Not surprisingly, RAI management opposed the resolution calling on it to provide its customers with truthful information. It claimed that “Our Guiding principles and Beliefs” are sufficient.
The resolution received less than 2 percent of the shares voted and, thus, will not be eligible to be refiled for next year’s Shareholders Meeting.
The next resolution, on Human Rights Protocols for the Company and Its Suppliers, received over 10 percent of the shares voted and will be eligible for refilling for the 2011 meeting. The resolution requests that RAI’s Board of Directors “to commit itself to create effective procedures to implement the internationally agreed-upon human rights conventions in the countries from which it gets its tobacco and to find ways to ensure, through truly independent monitoring, that its varied suppliers are enforcing these as well as pertinent laws of the nations in which its suppliers operate.” The proponents specifically cited the African nation of Malawi, where “countless children are being forced into slave-like situations to provide leaf for RAI products,” and that “forced child labor persists to the degree that the U.S. Department of Labor lists Malawi’s tobacco production as particularly egregious.”

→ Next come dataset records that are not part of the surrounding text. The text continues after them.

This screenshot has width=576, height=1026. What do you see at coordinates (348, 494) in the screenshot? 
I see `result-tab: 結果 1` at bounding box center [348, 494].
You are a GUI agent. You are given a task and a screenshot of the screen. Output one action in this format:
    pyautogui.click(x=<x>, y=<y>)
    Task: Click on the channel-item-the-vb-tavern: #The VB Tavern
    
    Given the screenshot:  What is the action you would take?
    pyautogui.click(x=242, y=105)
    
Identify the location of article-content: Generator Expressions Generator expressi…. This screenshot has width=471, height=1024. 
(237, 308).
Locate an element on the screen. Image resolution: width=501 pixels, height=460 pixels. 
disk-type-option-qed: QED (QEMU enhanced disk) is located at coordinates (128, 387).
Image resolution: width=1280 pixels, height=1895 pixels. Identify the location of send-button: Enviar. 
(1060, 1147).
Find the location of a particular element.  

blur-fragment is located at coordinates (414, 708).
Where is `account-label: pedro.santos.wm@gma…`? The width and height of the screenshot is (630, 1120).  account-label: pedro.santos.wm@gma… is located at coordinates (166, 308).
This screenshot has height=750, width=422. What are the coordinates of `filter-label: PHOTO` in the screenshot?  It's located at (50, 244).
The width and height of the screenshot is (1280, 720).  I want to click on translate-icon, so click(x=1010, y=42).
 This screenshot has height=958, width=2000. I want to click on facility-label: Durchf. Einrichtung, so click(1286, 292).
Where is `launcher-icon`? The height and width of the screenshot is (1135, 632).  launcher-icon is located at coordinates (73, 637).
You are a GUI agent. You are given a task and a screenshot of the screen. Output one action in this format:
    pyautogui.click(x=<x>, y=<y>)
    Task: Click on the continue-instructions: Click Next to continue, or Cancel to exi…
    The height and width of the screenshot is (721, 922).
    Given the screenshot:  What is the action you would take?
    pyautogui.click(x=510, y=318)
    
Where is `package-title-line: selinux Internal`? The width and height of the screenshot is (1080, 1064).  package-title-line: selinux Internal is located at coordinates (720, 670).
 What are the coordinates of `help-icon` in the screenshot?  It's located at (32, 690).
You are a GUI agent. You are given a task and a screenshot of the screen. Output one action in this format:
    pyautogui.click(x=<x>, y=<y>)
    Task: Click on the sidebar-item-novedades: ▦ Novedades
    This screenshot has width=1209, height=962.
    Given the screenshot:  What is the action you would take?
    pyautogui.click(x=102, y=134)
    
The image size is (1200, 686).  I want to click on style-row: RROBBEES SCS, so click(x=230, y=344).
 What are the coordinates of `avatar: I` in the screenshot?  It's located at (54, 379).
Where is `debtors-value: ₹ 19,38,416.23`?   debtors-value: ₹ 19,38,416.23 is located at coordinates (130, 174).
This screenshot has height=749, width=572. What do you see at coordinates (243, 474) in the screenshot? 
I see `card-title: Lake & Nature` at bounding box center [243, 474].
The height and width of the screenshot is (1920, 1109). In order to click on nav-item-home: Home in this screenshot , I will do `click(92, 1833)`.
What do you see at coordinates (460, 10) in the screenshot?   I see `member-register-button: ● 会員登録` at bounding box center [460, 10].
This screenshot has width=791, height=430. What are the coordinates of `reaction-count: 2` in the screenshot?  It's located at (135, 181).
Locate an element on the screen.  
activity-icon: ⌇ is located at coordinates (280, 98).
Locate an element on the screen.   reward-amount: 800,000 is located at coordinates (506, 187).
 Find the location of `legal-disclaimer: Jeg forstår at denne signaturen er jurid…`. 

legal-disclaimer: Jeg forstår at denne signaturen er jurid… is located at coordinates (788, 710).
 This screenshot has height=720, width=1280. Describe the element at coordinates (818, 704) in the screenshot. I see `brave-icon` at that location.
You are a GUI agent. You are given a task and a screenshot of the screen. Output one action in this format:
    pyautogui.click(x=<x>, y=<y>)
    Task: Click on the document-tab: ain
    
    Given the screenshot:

RAI management opposed this resolution as well, claiming that respecting universally recognized human rights “is one of the foundations of how we conduct our businesses.” Nonetheless, RAI opposed the resolution, stating that “we do not believe it is within our sphere of influence to assume the regulatory and enforcement role of the federal, state and local governments” in the United States. Of course, the resolution had not called on the company to assume those roles; rather, the “truly independent monitoring” would be key to ensuring that the suppliers were adhering to these laws in countries such as Malawi. The proponents noted that “RAI cannot dismiss the above problems by saying its suppliers ‘report’ they comply with codes covering farm workers’ basic rights and that no forced child labor takes place in tobacco fields supplying RAI product.” If RAI feels it cannot enforce these basic codes, it could stop doing business with suppliers that abuse workers’ human rights. It has never done so.